Nasaw, who won the 2007 American History Book Prize for his biography of Andrew
Carnegie, was a star attraction at a weekend fundraiser for the New York
Historical Society, which raised more than $1.5 million from patrons who
donated at least
$5,000.
Others holding court were Richard Brookhiser, known for his biographies of the
U.S. founders; Josiah Bunting, a biographer of Ulysses Grant; Civil War
historian Eric Foner; Jill Lepore, author of a book about the King Philip's War
between American Indians and English colonists; and Sean Wilentz, who
questioned in a 2006 Rolling Stone article whether George W. Bush was the worst
president ever.
"You're sitting next to people who have written the great books in history,"
said Michael Weisberg, a fund manager with ING Group who attended the event.
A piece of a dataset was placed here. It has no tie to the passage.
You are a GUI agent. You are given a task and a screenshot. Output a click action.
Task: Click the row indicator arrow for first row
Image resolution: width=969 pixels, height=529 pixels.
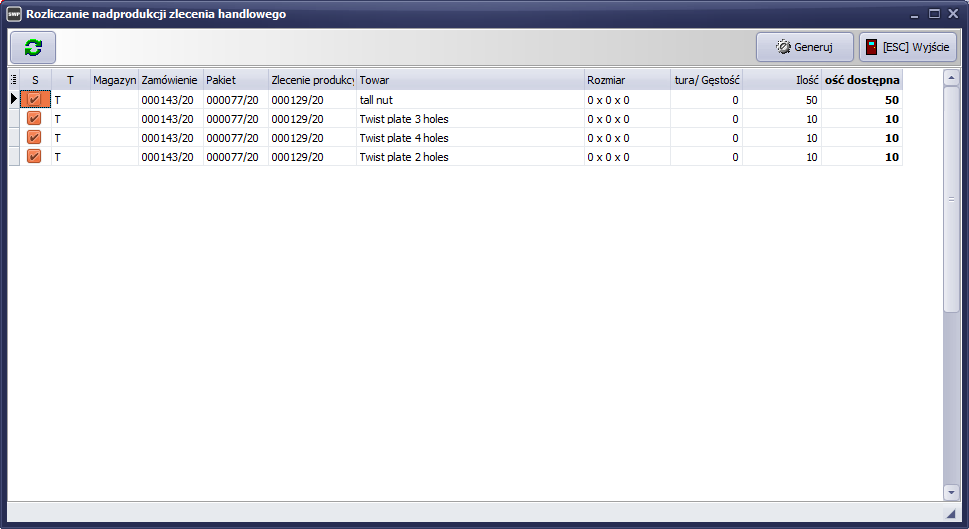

So what is the attraction?
Some experts attribute the surge to troubled times and the polarization of U.S.
politics, which has guided people who are looking for answers to history.
Others say the prose of history writers has grown more compelling than text
books of the past.
MARKET POWER OF HISTORY
Book sales are creating a class of celebrity historians such as David
McCullough, who won Pulitzer Prizes for his biographies of John Adams and Harry
Truman.
His book "1776" led the non-fiction bestseller list as a hardcover 2005 with
1.2 million copies sold, then was the second on the bestseller list as a
paperback in 2006 with 284,000 copies sold, according to data from Nielsen
BookScan.
Nathanial Philbrick's "Mayflower: A Story of Courage, Community, and War" was
the bestselling non-fiction book of 2006 with 296,000 copies sold.
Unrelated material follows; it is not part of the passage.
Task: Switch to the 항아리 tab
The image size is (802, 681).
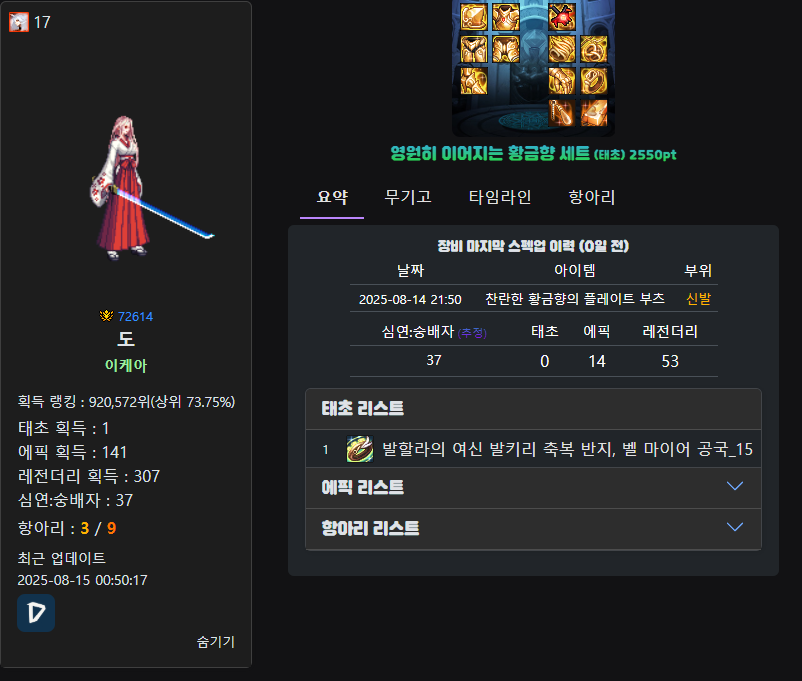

Overall, history books sold 14.6 million copies in 2006, up 6.6 percent from
2006, Nielsen BookScan reported.
The late Stephen Ambrose showed the market power of history when his "Band of
Brothers" was converted into a television miniseries that still replays around
the world.
"The McCulloughs and the Ambroses have trail-blazed a new category with the
clear accessibility of their prose. It's written as narrative. It's written as
drama," said Bob Weil, an editor at W.W. Norton.
Literary agent John Taylor "Ike" Williams of Kneerim and Williams links the
fascination with history to rising passions surrounding modern politics.
"It's become a very polarized country ever since Vietnam and the Civil Rights
movement. So there's a major division, and the people are very interested in
reading about that division because they are wedded to one side or the other,"
Williams said.
At the New York Historical Society event, captains of industry and Wall Street
power players crowded around to hear historian Sven Beckert deliver an ode to
the wonders of New York's mercantile records from centuries past and actor Sam
Waterston read Lincoln's second inaugural address.
For Carl Menges, retired vice president of investment bank Donaldson, Lufkin &
Jenrette, one of the allures of history was the steeliness of figures like
Lincoln compared with the leaders of today.
"Are we groping for excellence and great leadership?" he asked.